Prayers to begin your journey:
How do I know if I have talent?
A novel is 50,000 words? Where will I ever find the time to write 50,000 words? Do publishers accept flash fiction?
What should I write anyway? What's selling these days? I'm not interested in reading YA paranormal romance, how am I supposed to write it?
Prayers to accompany you along the way:
With so many writers out there, how will I ever stand a chance of getting published? Never mind-- I'll write a book and worry about that part later.
I finished my first draft! 57,000 words, typewritten, double-spaced, 305 pages. Now who can I bribe to read it and tell me if it's any good?
How do I find an agent?
Maybe I need a writing class. Should I be taking a writing class?
Are you even listening here? Or are you too busy answering all of Stephanie Meyers' prayers?
Holy Crap! How do you write a query letter?
I've been rejected by 95 agents. What now? What now? What now?
Is it my query? Is it my manuscript? Is it my personality or lack thereof?
How does anyone get published? This is too hard! What next? Do I have any talent or am I just kidding myself?
(Don't go back to Step One Prayers! Must not slide backwards, must move forward!)
Finally getting an agent prayer:
Thank you, thank you, thank you, thank you, thank you!!!!!!!!!!!!!!!!!
After two years with said agent and still no publisher:
Did I pick the wrong agent? Was I too eager? Should I have queried for another 6 months and gotten more offers?
Does my agent know what he's doing? Does he have my best interests at heart?
How long can I ride this "I've got an agent" train? I better get a publisher pretty soon or I'll lose all my street cred. Why doesn't anyone want me?
Do I have any talent?
After getting a publishing contract:
While in editing:
Omigosh this is hard! Will this never end? It's been a year and my editor is still sending me back revisions! Does she even know what she's doing?
Is she trying to change my entire story? Is this the right publisher for me? Does my agent have my best interests at heart?
Will my book EVER see the light of day????
Do I have any talent?
Once the book is published and in author's hands:
After book has been out a few months:
Will it sell? Will anyone like it? Is this the right font? The cover looks funny. Does the publisher know what they're doing?
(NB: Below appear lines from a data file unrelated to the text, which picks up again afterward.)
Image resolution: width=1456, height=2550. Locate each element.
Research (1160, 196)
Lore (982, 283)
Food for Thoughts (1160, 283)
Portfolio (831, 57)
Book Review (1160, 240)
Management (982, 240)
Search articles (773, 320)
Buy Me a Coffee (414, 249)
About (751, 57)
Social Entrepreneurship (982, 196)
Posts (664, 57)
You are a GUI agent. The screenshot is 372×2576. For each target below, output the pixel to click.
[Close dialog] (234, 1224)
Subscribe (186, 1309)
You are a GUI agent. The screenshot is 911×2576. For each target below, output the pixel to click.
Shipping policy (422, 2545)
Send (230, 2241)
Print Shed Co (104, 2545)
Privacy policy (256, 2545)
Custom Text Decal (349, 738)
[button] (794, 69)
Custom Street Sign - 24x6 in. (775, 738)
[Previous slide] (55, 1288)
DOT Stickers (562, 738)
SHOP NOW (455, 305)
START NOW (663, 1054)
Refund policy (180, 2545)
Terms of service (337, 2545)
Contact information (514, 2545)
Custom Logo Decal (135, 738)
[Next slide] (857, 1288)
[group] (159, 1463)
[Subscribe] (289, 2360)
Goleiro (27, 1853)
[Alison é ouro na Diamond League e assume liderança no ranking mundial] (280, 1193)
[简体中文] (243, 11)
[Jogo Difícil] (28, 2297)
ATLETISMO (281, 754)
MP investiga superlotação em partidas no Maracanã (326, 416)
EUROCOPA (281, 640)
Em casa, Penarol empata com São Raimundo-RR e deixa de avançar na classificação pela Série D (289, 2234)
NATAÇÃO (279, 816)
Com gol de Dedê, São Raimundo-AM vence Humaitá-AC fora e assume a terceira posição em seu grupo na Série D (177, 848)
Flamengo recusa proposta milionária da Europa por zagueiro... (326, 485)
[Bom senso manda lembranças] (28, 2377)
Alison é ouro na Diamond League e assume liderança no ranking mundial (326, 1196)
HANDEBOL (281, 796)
Aaargh, did you see that review? I want to kill myself!! How could anyone write that? Don't they even GET IT??? What if everyone hates my book? What if it doesn't sell? Will any publisher ever want to work with me again?
DO I HAVE ANY TALENT??
Best-selling author, on New York Times Besteller List, super-star celebrity:
How will I ever top this one? What should I write next? What if it's not as good? How will I hold my head up if it's a flop?
Will my readers still love me if I try out a different genre? There's so much pressure now, aargh I can't stand it!!
Who will they get to write the film script? What if I don't like it? What if the film flops? And why hasn't Oprah called?
Now, dear readers, where do you find yourself along this journey of anguished prayers? (It's just a thought question: no need to answer if it's too personal!!)